- [What you are asked to do]:
Look for the word "Gregory" in the entries below, then copy every line that has it.

- [Dataset excerpts]:
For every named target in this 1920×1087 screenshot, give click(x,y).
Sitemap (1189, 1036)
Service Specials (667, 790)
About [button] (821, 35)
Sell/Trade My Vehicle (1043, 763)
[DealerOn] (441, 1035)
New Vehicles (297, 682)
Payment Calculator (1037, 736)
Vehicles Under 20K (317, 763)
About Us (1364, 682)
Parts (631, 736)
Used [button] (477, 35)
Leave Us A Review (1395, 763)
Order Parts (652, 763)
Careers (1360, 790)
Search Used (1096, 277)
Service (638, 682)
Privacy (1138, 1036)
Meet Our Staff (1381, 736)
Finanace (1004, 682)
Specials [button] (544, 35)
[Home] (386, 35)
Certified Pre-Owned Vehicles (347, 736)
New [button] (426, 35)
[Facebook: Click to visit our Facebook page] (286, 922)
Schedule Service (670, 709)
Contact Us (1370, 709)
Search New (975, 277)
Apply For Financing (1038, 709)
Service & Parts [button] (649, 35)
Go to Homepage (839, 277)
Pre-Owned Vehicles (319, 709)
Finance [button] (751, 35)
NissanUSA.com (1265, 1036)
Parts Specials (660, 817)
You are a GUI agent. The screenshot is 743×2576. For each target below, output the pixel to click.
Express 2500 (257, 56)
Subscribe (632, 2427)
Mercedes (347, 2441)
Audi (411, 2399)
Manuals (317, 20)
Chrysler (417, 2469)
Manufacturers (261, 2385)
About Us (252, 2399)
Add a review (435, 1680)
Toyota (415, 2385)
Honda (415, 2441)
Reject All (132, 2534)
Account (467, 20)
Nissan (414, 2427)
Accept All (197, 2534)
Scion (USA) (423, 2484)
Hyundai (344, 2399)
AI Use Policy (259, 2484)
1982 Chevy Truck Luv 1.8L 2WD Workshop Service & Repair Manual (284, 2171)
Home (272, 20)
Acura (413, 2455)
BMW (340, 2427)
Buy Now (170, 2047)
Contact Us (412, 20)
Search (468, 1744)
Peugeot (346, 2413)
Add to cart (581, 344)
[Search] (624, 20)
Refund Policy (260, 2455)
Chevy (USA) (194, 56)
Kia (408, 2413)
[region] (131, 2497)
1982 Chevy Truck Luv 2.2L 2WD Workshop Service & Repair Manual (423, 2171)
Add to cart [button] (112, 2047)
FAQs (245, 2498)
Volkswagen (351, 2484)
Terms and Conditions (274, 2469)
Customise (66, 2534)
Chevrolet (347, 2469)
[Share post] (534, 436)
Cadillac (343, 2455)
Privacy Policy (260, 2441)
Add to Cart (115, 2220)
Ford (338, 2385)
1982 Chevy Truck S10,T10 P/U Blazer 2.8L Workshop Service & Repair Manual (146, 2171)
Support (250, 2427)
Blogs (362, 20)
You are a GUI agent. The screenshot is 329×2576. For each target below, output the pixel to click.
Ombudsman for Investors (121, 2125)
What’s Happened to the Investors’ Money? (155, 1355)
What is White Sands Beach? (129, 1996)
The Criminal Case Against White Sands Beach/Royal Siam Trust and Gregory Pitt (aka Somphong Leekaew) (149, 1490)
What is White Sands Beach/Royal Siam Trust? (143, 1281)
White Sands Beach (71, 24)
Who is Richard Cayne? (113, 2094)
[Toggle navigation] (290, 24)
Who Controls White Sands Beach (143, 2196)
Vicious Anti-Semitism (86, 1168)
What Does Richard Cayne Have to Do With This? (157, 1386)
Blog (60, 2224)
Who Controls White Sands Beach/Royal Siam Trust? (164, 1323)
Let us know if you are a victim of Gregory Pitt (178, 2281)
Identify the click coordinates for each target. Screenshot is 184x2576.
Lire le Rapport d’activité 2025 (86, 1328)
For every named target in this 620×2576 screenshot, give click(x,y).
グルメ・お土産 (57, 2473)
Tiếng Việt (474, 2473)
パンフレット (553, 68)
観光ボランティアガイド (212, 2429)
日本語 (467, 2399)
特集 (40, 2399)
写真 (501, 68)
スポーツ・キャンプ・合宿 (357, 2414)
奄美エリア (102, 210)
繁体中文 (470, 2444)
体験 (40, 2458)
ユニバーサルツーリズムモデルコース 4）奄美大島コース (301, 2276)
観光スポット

- [Solution]:
The Criminal Case Against White Sands Beach/Royal Siam Trust and Gregory Pitt (aka Somphong Leekaew) (149, 1490)
Let us know if you are a victim of Gregory Pitt (178, 2281)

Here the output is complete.